Cronaca Nera

Liliana Resinovich: il risultato delle analisi sulle scarpe della donna trovata morta a Trieste

Nuovo elemento in mano agli inquirenti che indagano sulla morte di Liliana Resinovich, la 63enne scomparsa a Trieste e trovata senza vita il 5 gennaio scorso. Cosa è emerso dalle scarpe.
Liliana Resinovich: il risultato delle analisi sulle scarpe della donna trovata morta a Trieste

Nel giallo di Liliana Resinovich si innesta un nuovo elemento e riguarda l’analisi delle scarpe della 63enne, trovata senza vita, il 5 gennaio scorso, nel parco dell’ex ospedale psichiatrico di San Giovanni a Trieste quasi un mese dopo la scomparsa. Gli inquirenti avrebbero ora il risultato sugli esami condotti per capire se possa aver calpestato o meno il terreno sulla scena del ritrovamento. La risposta rafforzerebbe una delle due tesi tra suicidio (da sempre rigettata dai familiari) e omicidio.

Liliana Resinovich: il risultato delle analisi sulle scarpe della donna morta a Trieste

Liliana Resinovich, scomparsa a Trieste il 14 dicembre 2021 e ritrovata senza vita il 5 gennaio successivo, potrebbe essersi suicidata.

A irrobustire questo scenario – da sempre ritenuto inverosimile dalla famiglia (il marito, Sebastiano Visintin, continua a definirlo “impossibile”) e rafforzato anche dall’esito degli esami tossicologici – sarebbe un particolare emerso dalle analisi sulle scarpe che la 63enne indossava.

Gli accertamenti avrebbero restituito un risultato nitido: sotto le suole delle calzature di Liliana Resinovich sarebbe presente del terriccio compatibile con quello del parco triestino in cui è stato rinvenuto il corpo (testa e gambe infilati in alcuni sacchi di plastica).

Questo dato conforterebbe l’ipotesi che la donna possa aver percorso l’ultimo tratto di strada (e di vita) sulle sue gambe e che quindi abbia camminato lungo il sentiero che conduce al punto in cui è stata poi trovata senza vita.

Giallo di Trieste: le parole dell’amica di Liliana Resinovich

Nell’inchiesta sulla morte di Liliana Resinovich ci sono ancora tante ombre da sciogliere. La Procura di Trieste ha aperto un fascicolo per sequestro di persona, al momento senza indagati, e gli inquirenti non avrebbero mai escluso l’ipotesi di un suicidio.

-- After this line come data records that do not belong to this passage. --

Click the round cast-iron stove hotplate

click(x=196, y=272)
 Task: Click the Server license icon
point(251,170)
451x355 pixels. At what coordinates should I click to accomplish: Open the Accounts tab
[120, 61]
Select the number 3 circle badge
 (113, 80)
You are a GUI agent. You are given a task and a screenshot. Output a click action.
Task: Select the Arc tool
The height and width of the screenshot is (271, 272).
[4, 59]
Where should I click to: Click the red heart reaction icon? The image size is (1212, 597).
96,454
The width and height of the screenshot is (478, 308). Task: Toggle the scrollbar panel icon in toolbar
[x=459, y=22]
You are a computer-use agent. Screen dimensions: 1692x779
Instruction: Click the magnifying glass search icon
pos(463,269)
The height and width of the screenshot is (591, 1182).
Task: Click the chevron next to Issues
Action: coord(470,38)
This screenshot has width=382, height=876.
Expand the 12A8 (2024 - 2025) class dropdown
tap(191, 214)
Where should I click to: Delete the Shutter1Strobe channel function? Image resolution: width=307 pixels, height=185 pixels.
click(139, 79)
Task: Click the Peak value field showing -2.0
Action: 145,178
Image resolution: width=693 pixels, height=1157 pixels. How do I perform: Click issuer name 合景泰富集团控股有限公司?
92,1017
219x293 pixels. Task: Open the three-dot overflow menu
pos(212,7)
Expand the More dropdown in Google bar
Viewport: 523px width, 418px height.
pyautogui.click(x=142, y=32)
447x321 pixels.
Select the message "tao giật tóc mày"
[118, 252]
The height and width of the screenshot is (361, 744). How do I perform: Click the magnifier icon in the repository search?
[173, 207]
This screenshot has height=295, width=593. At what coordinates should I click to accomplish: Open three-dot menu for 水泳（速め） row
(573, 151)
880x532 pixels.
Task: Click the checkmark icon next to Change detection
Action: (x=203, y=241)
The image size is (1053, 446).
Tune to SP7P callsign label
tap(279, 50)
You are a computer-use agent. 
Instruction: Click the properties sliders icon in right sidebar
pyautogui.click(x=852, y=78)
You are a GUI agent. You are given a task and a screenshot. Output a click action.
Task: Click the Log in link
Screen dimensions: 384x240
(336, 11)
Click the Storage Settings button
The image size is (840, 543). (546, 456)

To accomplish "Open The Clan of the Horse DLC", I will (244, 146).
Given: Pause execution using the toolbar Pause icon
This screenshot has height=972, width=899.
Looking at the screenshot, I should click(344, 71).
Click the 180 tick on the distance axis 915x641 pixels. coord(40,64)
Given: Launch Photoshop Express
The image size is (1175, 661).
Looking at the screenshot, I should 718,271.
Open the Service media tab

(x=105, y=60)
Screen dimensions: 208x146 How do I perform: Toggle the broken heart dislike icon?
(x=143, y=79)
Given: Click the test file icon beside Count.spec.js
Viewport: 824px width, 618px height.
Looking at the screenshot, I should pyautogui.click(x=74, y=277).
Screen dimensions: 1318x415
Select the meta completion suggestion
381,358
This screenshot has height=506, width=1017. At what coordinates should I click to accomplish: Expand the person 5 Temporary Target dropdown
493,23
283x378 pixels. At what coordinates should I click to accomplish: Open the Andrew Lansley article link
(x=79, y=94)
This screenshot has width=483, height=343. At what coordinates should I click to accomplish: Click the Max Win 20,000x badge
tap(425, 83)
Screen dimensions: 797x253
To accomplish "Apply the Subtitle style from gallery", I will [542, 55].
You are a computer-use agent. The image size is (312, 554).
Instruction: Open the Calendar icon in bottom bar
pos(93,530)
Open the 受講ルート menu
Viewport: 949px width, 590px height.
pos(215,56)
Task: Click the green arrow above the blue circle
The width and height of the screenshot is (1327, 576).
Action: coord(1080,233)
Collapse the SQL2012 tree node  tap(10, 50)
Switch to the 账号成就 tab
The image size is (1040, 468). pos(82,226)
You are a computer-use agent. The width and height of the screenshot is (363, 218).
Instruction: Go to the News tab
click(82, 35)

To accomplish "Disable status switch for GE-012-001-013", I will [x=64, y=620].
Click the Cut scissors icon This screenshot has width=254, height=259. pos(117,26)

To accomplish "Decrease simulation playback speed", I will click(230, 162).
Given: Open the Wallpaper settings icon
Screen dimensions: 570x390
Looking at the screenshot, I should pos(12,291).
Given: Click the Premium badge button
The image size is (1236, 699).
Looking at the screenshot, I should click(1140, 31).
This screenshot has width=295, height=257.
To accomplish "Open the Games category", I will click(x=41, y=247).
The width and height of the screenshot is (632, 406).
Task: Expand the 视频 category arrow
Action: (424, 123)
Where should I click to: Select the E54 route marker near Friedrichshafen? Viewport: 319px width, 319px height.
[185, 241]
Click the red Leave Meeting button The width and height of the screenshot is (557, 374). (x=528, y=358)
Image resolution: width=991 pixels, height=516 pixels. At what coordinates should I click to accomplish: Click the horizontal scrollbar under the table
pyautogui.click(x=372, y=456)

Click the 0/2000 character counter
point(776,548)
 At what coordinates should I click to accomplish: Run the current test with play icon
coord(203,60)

Oggi la donna avrebbe compiuto 64 anni e un’amica e vicina di casa, come riferito da Chi l’ha visto? questa mattina, ha voluto condividere il suo messaggio d’affetto per lei: “Siamo e saremo sempre per te Lilly. Non riesco ad accettare questa ingiusta morte. So che arriverà il momento che potrò piangerti e lasciarti andare…”.

Secondo la famiglia di Liliana Resinovich, l’orizzonte di un gesto anticonservativo sarebbe invece da escludere. Il fratello della donna, Sergio Resinovich, continua a battersi insieme alla famiglia per arrivare alla verità, ma al momento i punti interrogativi chiave sul caso restano insoluti.